In a recent essay in The Atlantic, Rena Xu, a resident physician in Boston, illuminates the healthcare burnout crisis by analogizing a young chef at an upscale restaurant. Her talented young chef is ambitious and plenty capable, but things just keep getting tougher. For one thing, older chefs are retiring faster than new ones can be trained. For another, the restaurant is becoming increasingly popular. So, she has to work faster and harder, but without sacrificing quality.But that’s not all. She’s also expected to bus tables, wash dishes, and coordinate with other chefs to make sure orders don’t get messed up or missed. And if one of her customers’ credit cards gets declined, she’s the one who has to call the credit-card company. And now, another challenge has been added. She’s being told she has to enter every ingredient of every dish she makes into an electronic chef’s record, or she won’t get paid. She can make a hundred different egg dishes without even thinking about it, but the computer program has separate entries for white eggs, brown eggs, egg whites, egg yolks, cage-free eggs, non-cage-free eggs, small eggs, medium eggs, large eggs, jumbo eggs, and on and on. Eventually, she’s spending more time documenting her gastronomic creations than she is creating them.
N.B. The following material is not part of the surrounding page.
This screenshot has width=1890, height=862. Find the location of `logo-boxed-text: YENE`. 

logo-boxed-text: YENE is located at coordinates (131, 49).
And all the while, the owners are saying, “More, more.” And “Faster, faster.” Sound familiar?
A need to delegate
This past spring, NEJM Catalyst published a leadership survey called “Immunization Against Burnout.” It’s no longer shocking that 83% of the clinicians, clinical leaders, and healthcare executives who responded to the survey described physician burnout as a “serious” or “moderate” problem in their organizations.
There was, said the journal, “broad agreement on the need for more face-to-face time between clinicians and patients and less time spent on the electronic medical record and documentation.”
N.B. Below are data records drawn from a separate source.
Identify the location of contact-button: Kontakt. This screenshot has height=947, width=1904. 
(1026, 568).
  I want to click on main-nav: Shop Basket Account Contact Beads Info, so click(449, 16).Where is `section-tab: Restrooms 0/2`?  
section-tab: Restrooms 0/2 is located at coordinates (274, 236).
Asked what tools or initiatives organizations could use to reduce or mitigate clinician burnout, the No. 1 answer was delegating clerical tasks to medical scribes, pharmacy technicians, or population health facilitators. In other words, physicians are practically begging for help—desperately looking for someone to whom they can hand off at least some of their non-clinical responsibilities.
“Doctors become doctors because they want to take care of patients,” says Dr. Xu. “Their decade-long training focuses almost entirely on … diagnosing and treating illness.” But it’s well-documented that they’re spending more and more time on administrative tasks, and less and less time dealing with patients.
Higher satisfaction
Evidence continues to mount that certified medical scribes are the best answer to the plaintive cries for help coming from burned-out physicians.
In a recent study in the Annals of Family Medicine, the authors detail what they describe as “the first randomized controlled trial of scribes” and the first to “evaluate charting efficiency in a randomized controlled manner.”
Charts done by scribes were more likely than those done by physicians to be closed within 48 hours, they conclude. Which means, they say, that patient data could be accessed by other physicians more quickly, “which is particularly important to safety and effective care coordination.” Moreover, they add, “charts completed in a timely manner may also be more accurate than those completed multiple days after the patient’s visit.”
Overall, they say, “scribes produced significant improvements in overall physician satisfaction, satisfaction with chart quality and accuracy, and charting efficiency, without detracting from patient satisfaction.”
Less overtime
Another new study, from the University of Colorado Denver, published in the American Journal of Health Economics, finds that scribes who prepare patient charts “significantly decrease physician overtime and patient wait time in emergency room settings.”
Emergency physicians, the study finds, spend much less time completing patient charts after their shifts are over, and patient wait times are about 13 minutes shorter when scribes are available.
As a result, the authors theorize, scribes may also allow physicians to perform better diagnoses, and have a better bedside manner, because they don’t have to divide their attention between patients and charts.
Huge ROI
Yet another new study examined how the addition of scribes affected an academic urology practice.
After three months, the physicians were happier, more efficient, and seeing more patients. And the practice was making more money. In fact, the net financial result was a “return-to-investment ratio [of] greater than 6:1,” with no effect on patient satisfaction scores. On top of that, clinic encounters were being closed an average of almost nine days earlier.
Help is available
We may or may not be able to help the young overwhelmed chef in the example above, but it’s clear that help is available for the physicians, health systems and patients being hurt by the burnout crisis in American health care.